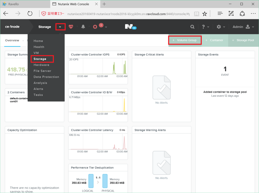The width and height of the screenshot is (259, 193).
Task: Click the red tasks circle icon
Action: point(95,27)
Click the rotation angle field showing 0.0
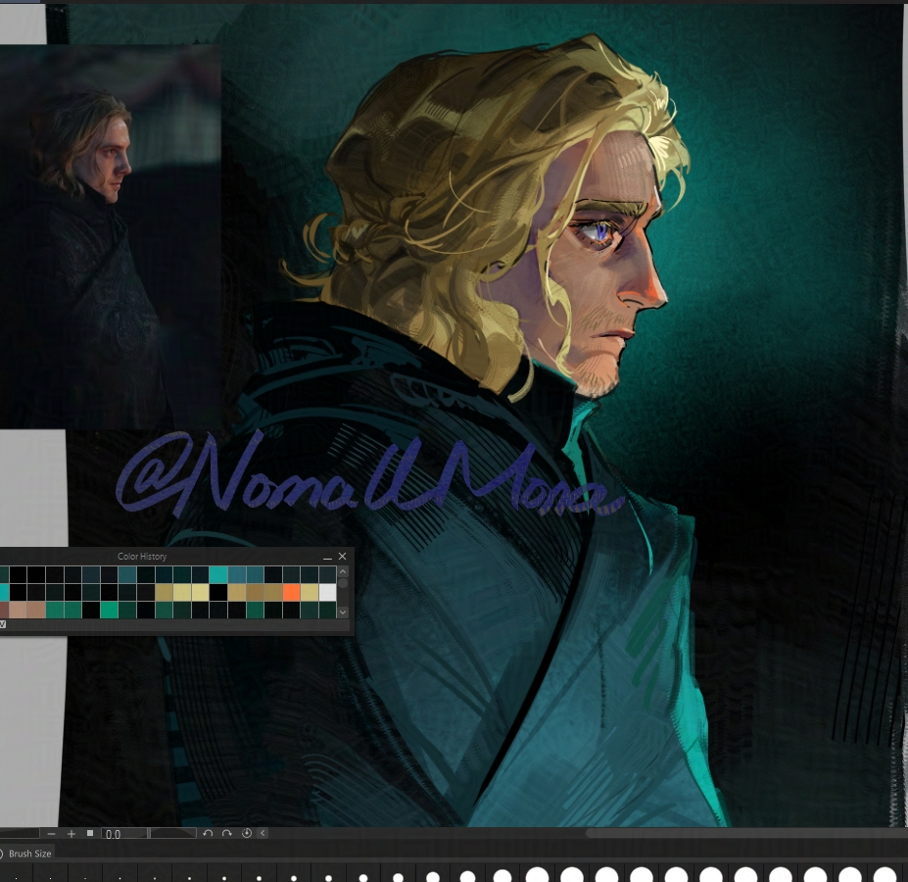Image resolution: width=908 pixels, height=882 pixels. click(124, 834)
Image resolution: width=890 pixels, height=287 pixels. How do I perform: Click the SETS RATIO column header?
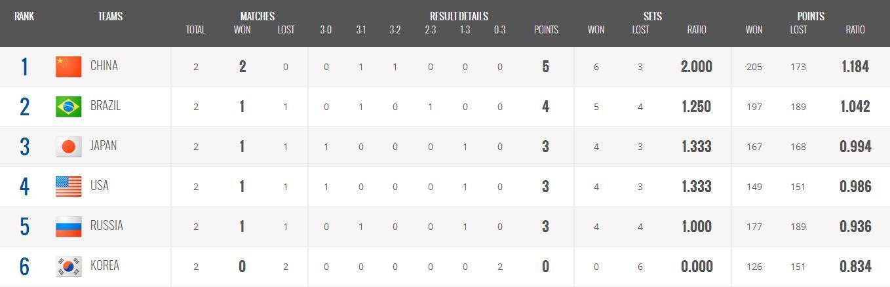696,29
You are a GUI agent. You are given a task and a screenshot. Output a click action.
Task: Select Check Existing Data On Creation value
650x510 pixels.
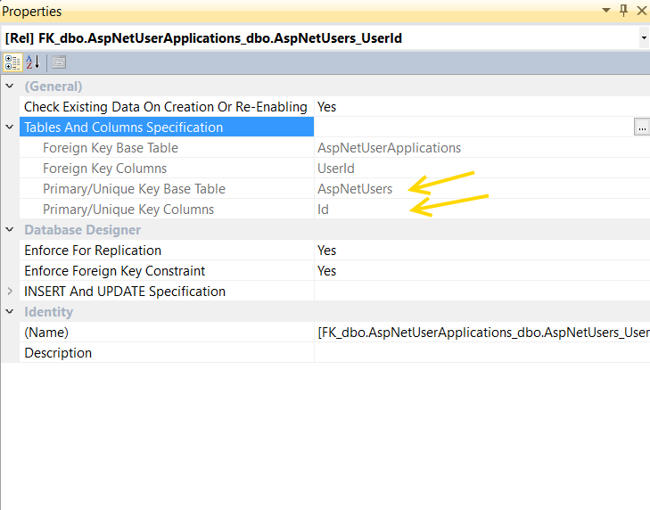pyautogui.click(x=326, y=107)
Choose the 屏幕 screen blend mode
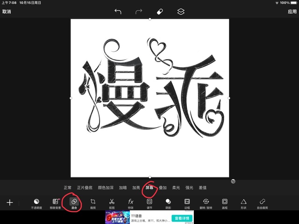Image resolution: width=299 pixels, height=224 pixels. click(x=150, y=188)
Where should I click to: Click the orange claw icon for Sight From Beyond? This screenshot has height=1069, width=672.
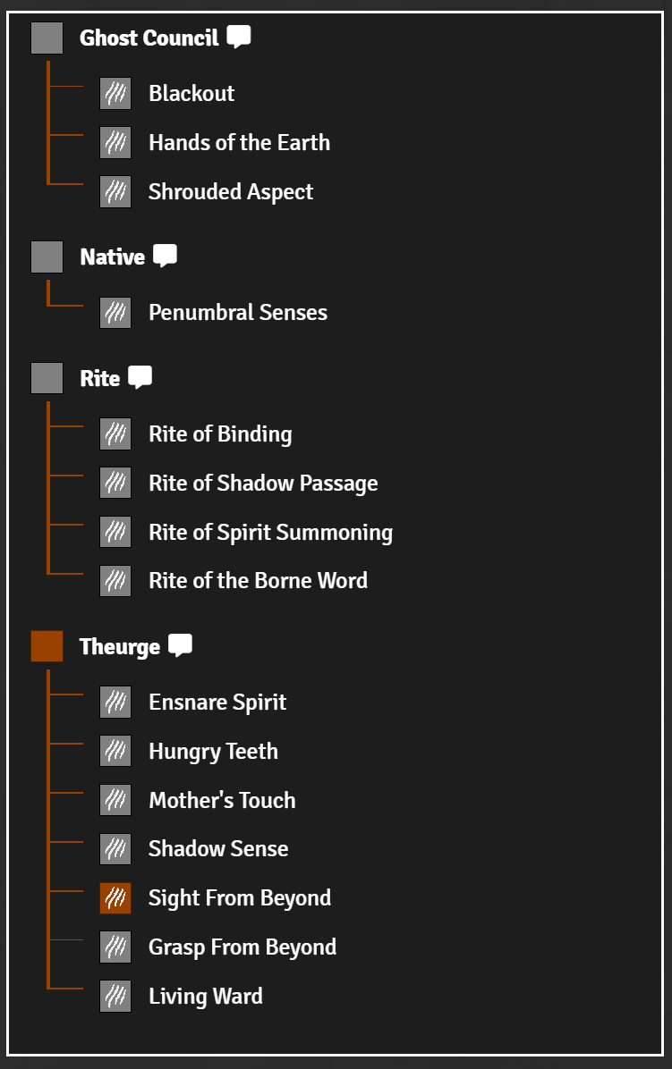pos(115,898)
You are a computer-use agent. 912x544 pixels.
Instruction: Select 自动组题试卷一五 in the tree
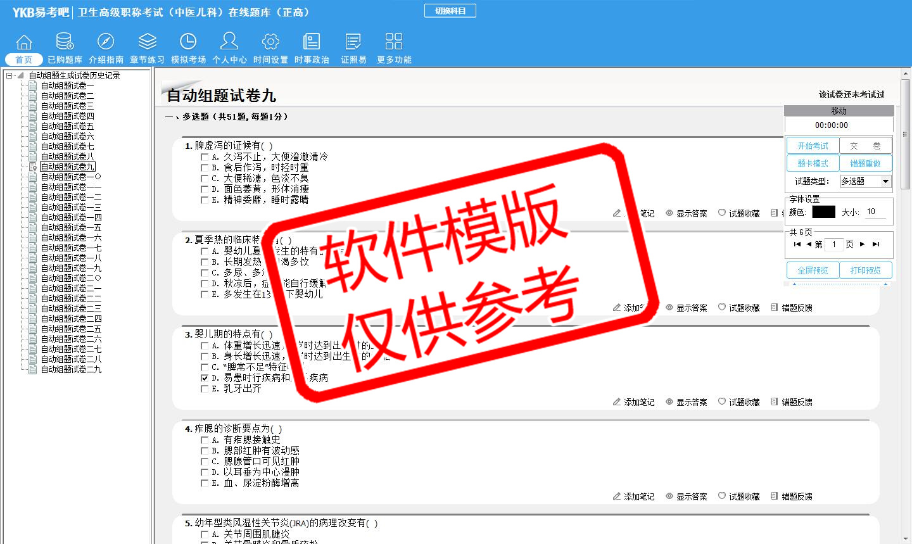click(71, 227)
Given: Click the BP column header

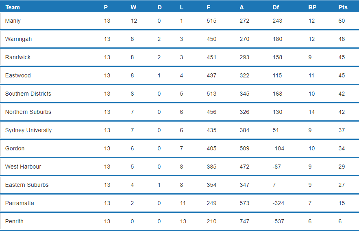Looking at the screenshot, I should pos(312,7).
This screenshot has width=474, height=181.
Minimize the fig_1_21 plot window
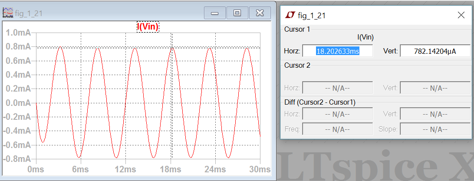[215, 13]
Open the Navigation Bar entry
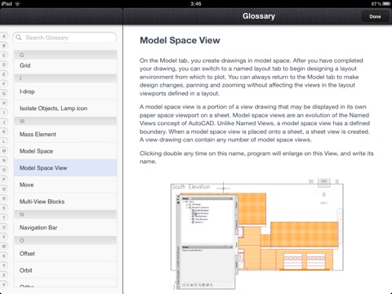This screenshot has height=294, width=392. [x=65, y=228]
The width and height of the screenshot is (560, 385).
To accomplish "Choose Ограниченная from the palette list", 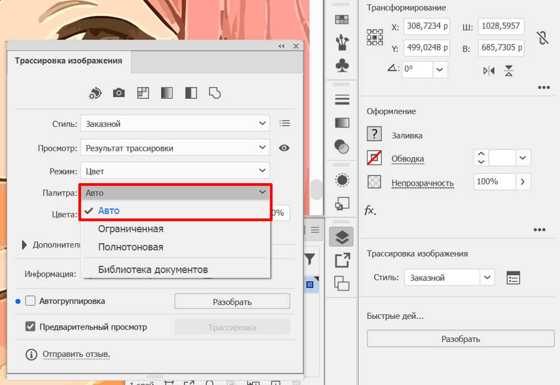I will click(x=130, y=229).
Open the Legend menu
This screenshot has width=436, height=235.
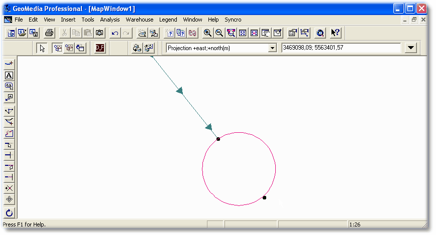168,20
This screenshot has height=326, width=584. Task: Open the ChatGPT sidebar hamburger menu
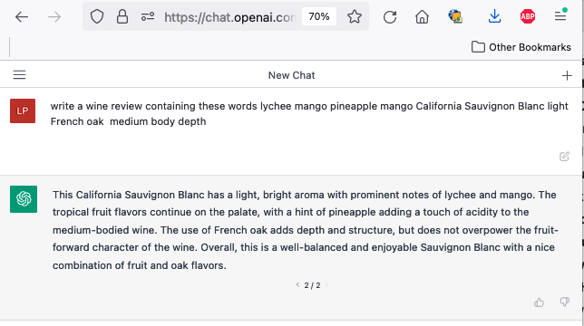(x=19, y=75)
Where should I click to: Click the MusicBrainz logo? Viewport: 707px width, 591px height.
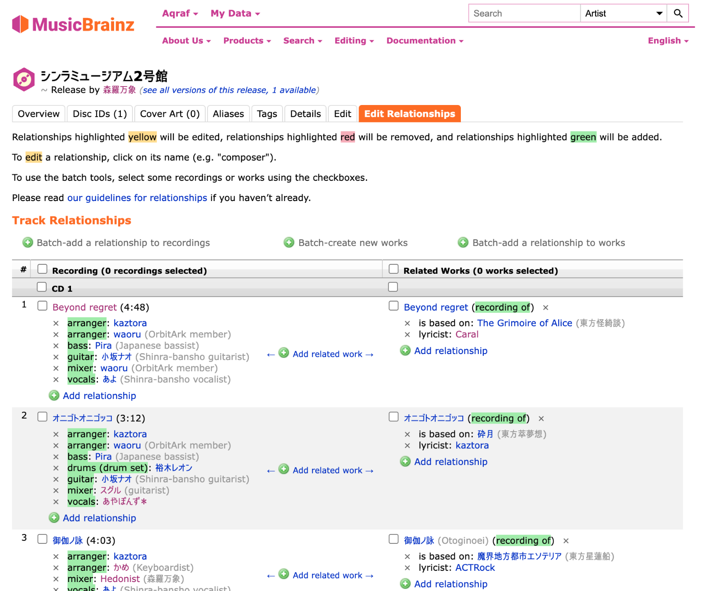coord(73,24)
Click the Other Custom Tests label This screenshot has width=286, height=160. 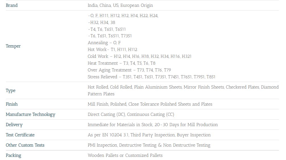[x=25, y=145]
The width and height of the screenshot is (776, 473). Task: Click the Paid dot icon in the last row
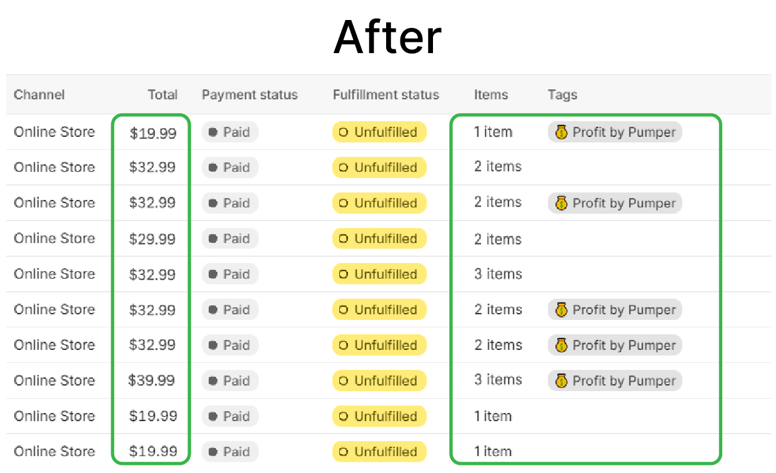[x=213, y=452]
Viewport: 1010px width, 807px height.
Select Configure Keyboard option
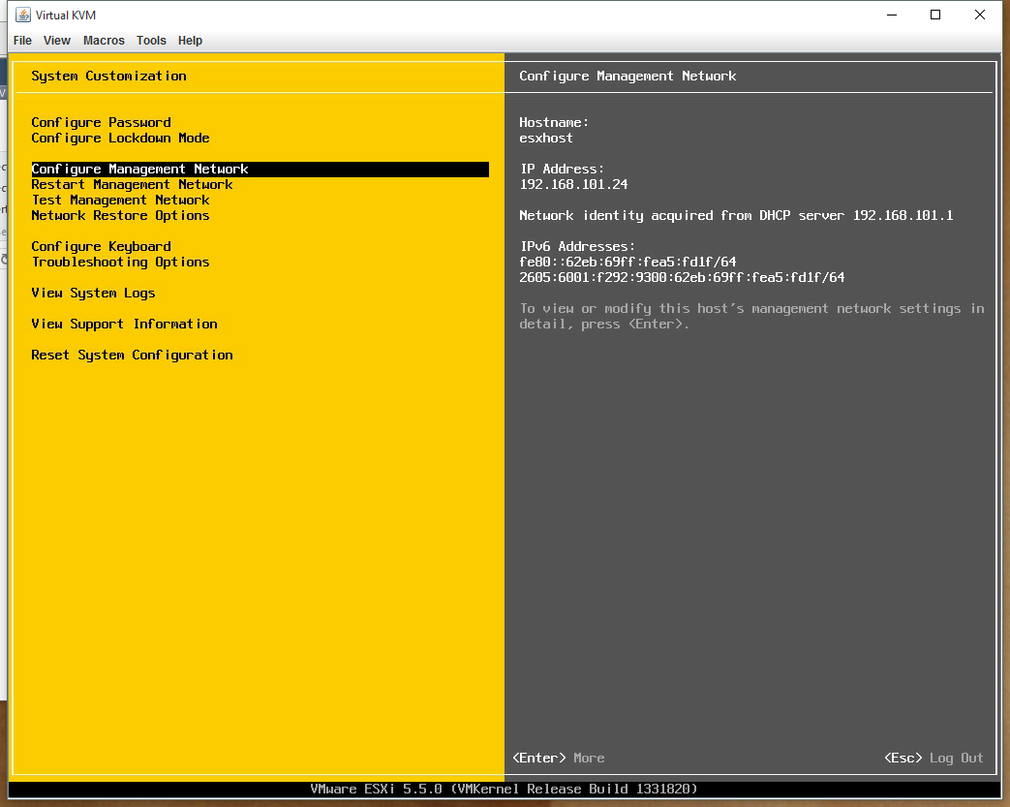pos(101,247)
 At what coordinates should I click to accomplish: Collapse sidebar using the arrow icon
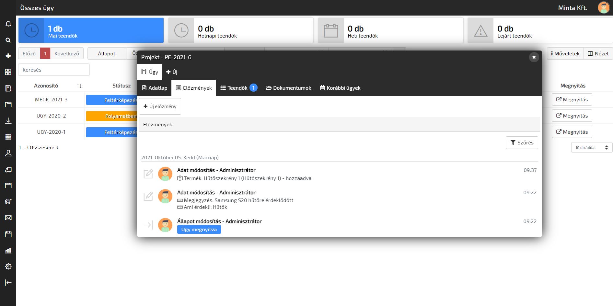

------------------------------

*ABOUT THIS EXERCISE*
Check the entries above for the word "agent" and copy every line where it turns up.

*OUTPUT FOR THIS TASK*
You are a GUI agent. You are given a task and a screenshot. Output a click action.
You are a computer-use agent. 912x544 pixels.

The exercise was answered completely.